Enable retries in init script
Init scripts are commonly used to configure Databricks clusters.
There are some scenarios where you may want to implement retries in an init script.
Example init script
This sample init script shows you how to implement a retry for a basic copy operation.
You can use this sample code as a base for implementing retries in your own init script.
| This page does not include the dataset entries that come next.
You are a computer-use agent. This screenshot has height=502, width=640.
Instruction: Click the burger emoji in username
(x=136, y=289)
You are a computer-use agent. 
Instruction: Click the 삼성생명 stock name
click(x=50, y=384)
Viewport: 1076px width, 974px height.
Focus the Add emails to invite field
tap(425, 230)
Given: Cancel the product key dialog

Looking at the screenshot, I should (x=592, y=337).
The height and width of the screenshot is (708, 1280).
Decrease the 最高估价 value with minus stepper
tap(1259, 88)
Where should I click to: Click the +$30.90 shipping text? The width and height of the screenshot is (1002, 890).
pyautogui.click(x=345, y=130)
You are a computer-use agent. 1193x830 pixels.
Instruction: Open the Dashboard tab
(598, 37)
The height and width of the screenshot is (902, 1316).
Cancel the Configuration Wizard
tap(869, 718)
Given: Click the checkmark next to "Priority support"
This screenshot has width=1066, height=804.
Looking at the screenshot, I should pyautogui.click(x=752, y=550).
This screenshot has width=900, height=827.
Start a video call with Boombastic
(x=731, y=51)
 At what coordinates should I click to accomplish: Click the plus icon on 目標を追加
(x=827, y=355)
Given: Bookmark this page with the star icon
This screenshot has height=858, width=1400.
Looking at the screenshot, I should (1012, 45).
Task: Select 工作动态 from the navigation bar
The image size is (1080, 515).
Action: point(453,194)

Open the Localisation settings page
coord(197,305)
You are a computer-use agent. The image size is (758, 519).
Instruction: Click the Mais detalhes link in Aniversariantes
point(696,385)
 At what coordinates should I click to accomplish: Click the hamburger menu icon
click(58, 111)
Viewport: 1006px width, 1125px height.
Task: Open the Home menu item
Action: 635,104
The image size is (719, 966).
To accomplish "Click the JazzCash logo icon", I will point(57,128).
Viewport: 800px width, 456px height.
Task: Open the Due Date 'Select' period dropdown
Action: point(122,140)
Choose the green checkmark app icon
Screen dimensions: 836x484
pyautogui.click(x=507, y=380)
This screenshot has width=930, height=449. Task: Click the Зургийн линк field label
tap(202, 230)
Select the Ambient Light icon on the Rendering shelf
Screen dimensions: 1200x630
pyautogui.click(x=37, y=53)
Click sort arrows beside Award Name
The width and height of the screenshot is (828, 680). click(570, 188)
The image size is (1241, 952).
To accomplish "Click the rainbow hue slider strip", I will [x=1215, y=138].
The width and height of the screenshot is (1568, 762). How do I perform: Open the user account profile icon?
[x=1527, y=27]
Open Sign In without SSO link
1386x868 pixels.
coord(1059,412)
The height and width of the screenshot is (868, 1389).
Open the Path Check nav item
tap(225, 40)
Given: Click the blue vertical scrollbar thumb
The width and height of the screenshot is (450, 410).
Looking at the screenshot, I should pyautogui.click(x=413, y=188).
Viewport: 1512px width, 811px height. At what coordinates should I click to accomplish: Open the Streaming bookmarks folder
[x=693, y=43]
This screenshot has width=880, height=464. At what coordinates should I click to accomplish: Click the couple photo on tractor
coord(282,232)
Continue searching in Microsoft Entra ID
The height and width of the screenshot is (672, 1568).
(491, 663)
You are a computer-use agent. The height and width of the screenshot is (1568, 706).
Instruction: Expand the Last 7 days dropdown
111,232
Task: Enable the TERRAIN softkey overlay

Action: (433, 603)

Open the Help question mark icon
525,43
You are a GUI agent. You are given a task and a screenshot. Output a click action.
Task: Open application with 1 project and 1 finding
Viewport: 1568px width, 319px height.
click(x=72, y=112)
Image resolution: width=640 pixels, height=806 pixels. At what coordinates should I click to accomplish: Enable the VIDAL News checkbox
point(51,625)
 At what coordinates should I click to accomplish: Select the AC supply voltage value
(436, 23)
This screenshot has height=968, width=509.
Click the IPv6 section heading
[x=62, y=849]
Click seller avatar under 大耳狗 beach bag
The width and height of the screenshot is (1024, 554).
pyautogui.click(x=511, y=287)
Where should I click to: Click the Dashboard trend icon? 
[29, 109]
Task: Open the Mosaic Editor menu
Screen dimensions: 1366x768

dbutils.fs.put("dbfs:/databricks/<path-to-init-script>/retry-example-init.sh", """#!/bin/bash
echo "starting script at `date`"
function fail {
echo $1 >&2
exit 1
}
function retry {
local n=1
local max=5
local delay=5
while true; do
"$@" && break || {
if [[ $n -lt $max ]]; then
((n++))
echo "Command failed. Attempt $n/$max: `date`"
sleep $delay;
else
echo "Collecting additional info for debugging.."
ps aux > /tmp/ps_info.txt
debug_log_file=debug_logs_${HOSTNAME}_$(date +"%Y-%m-%d--%H-%M").zip
zip -r /tmp/${debug_log_file} /var/log/ /tmp/ps_info.txt /databricks/data/logs/
cp /tmp/${debug_log_file} /dbfs/tmp/
fail "The command has failed after $n attempts. `date`"
fi
}
done
}
sleep 15s
echo "starting Copying at `date`"
retry cp -rv /dbfs/libraries/xyz.jar /databricks/jars/
echo "Finished script at `date`"
""", true)